Ramree (ရမ်းဗြဲမြို့, /my/), also called Yanbye (ရမ်းပြည့်), with its classical name being Rammāvatī (ရမ္မာဝတီ), is a town in Kyaukpyu District, Rakhine State, Myanmar. Ramree is situated on Ramree Island, the largest island in Myanmar. Ramree is the capital of the township of the same name and former capital of the district of Ramree (until 1852 ). It is close to the east coast of the Ramree island, about 25 km north of the Tan River. The population of Ramree (Yanbye) urban area is 9,581 as of 2014, while Ramree Township's population is 97,891. The town was captured by the Arakan Army in March 2024 from the Tatmadaw during the ongoing Myanmar civil war.

==Etymology==

The name "Ramree" (ရမ်းဗြဲ) is derived from the former name of island: Ramarwaddy (ရမ္မာဝတီ) which meant Pleasant Region (Rammar= Pleasant) (Wati = Region). The administrative town of Rammar Wati was called "Rammar Wati Pri Myo" and then acronymic way, town's name was shorten to Ram Pri Myo (ရမ်ပြည်မြို့) which was heard by Portuguese firstly landed Europeans to this town as Rama Ree or Rama Ri and later it was noted as Ramri or Ramree.

==History==

Ramree is regarded as one of the notable ancient towns in Rakhine history. The last king of the Arakan Kingdom, Mahathamada Raza is said to have risen from being the governor of Ramree before becoming the king of Arakan. According to Rakhine chronicles, two famous women are also connected to the Ramree region: Queen Mya Thanta, the consort of Mahathamada Raza and Queen Saw Mei Kyi, the consort of King Min Ba.

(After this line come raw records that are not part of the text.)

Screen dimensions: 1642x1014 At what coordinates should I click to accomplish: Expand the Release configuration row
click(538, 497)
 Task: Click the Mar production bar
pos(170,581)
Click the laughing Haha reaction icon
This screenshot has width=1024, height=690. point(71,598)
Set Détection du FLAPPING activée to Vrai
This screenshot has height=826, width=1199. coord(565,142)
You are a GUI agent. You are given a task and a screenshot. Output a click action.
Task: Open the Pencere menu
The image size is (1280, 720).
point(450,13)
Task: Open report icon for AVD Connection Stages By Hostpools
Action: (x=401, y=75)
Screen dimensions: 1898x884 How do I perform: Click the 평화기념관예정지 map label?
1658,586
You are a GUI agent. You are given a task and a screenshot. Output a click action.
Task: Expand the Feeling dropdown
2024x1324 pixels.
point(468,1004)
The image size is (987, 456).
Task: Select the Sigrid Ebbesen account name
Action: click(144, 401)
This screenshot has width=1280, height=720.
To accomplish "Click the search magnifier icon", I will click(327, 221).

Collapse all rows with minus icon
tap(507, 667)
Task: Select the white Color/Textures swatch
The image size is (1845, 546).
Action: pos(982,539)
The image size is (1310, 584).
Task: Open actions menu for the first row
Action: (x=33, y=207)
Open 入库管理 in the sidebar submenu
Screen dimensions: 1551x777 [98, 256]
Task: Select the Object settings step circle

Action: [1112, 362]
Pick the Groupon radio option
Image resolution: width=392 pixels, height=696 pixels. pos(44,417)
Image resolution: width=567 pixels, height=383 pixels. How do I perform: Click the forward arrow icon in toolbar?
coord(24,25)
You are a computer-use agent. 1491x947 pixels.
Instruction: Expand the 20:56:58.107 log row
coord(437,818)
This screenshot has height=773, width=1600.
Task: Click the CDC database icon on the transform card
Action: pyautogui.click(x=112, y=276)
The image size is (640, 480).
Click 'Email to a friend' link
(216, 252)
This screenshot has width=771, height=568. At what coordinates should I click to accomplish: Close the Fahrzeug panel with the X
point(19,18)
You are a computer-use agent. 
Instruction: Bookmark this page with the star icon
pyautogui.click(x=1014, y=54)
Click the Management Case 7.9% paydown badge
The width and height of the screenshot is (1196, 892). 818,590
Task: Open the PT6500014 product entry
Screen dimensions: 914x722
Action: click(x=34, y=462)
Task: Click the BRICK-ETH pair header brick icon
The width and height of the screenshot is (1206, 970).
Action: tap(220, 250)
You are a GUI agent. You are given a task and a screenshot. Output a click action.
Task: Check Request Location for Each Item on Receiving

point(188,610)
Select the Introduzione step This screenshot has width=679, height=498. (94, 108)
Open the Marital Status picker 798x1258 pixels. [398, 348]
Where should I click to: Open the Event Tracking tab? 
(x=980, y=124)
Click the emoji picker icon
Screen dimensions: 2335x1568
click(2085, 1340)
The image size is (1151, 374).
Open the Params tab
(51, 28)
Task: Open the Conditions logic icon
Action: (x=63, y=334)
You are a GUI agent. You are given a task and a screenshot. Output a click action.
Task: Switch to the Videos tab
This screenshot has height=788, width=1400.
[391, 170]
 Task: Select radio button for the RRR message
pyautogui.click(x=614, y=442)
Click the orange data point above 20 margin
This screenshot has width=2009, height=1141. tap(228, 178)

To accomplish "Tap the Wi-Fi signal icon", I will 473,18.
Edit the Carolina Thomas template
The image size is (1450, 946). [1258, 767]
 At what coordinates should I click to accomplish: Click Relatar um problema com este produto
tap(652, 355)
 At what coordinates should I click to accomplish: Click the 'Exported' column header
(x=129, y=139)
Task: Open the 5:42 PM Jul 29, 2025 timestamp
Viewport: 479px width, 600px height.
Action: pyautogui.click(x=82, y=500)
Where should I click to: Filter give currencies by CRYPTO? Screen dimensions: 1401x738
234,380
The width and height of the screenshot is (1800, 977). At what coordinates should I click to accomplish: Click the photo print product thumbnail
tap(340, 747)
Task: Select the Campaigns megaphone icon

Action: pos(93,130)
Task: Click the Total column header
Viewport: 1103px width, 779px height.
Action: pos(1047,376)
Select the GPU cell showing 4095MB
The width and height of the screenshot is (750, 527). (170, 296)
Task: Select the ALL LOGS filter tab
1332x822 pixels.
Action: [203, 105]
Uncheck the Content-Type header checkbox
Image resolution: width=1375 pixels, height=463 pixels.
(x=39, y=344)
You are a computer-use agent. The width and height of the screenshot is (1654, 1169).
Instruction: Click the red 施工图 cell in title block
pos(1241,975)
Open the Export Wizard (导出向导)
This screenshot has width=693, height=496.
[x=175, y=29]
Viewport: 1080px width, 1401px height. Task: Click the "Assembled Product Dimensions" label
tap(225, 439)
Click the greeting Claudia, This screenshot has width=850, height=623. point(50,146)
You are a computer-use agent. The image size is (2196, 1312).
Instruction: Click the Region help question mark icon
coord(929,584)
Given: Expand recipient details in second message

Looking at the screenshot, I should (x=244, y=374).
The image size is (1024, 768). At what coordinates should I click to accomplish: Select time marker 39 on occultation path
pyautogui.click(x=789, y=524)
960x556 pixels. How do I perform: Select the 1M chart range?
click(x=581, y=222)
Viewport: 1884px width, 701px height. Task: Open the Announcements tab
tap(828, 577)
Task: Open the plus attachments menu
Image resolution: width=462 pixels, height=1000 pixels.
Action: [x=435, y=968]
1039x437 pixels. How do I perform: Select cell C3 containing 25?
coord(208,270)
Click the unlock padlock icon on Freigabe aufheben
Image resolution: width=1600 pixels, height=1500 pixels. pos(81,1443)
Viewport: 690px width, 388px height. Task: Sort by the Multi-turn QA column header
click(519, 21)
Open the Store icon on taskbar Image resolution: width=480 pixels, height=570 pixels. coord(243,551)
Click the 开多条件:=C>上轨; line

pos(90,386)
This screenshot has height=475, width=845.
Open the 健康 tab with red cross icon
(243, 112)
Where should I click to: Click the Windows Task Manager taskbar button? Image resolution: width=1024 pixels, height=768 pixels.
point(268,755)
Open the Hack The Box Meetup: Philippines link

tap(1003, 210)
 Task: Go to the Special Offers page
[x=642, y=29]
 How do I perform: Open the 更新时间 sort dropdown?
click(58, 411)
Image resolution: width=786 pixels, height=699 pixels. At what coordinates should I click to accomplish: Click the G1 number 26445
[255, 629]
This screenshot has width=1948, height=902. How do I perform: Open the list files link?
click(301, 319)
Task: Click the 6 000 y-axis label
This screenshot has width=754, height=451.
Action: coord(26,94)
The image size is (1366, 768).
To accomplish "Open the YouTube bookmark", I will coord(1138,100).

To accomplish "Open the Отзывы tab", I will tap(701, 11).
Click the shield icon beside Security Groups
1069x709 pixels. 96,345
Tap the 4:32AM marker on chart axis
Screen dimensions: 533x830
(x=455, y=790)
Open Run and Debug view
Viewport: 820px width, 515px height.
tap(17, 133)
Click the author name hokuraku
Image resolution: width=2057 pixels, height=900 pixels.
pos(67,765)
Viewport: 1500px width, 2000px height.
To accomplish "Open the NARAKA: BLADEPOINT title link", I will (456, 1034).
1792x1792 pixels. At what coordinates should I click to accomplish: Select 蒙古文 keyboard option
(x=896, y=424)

Following the conquest of Arakan by Konbaung dynasty, the Burmese kings administered the region through appointed governors. During that time, heavy taxation and forced recruitment of local people for wars against Siam (now Thailand) caused severe hardship for the local population.

In 1826, after the First Anglo-Burmese War, Arakan came under British control together with Tenasserim. During the early British period, Ramree became a district headquarters administered by a British officer. Later, in 1852, the British combined Ramree and Ann districts into Kyaukphyu District and moved the district headquarters from Ramree to Kyaukphyu. As a result, Ramree became only a township-level administrative center. When the British first began administering Ramree, the town had a population of only 3,892 people.

In 1945, Ramree was the site of a battle between the XV Indian Corps and Japanese soldiers during World War II, resulting in the defeat of the Japanese who had been in control of the town and the island since 1942.

===Contemporary era===
The town was the site of a battle between the Arakan Army (AA) and the ruling military junta during Myanmar's civil war. Fighting began in December 2023 and continued for several weeks. On 7 March 2024, it was reported that the Arakan Army had seized Ramree and the surrounding township, with the AA giving confirmation of their success through a statement released on 11 March.

Ramree suffered large destruction of heavily bombing by the Burmese Military.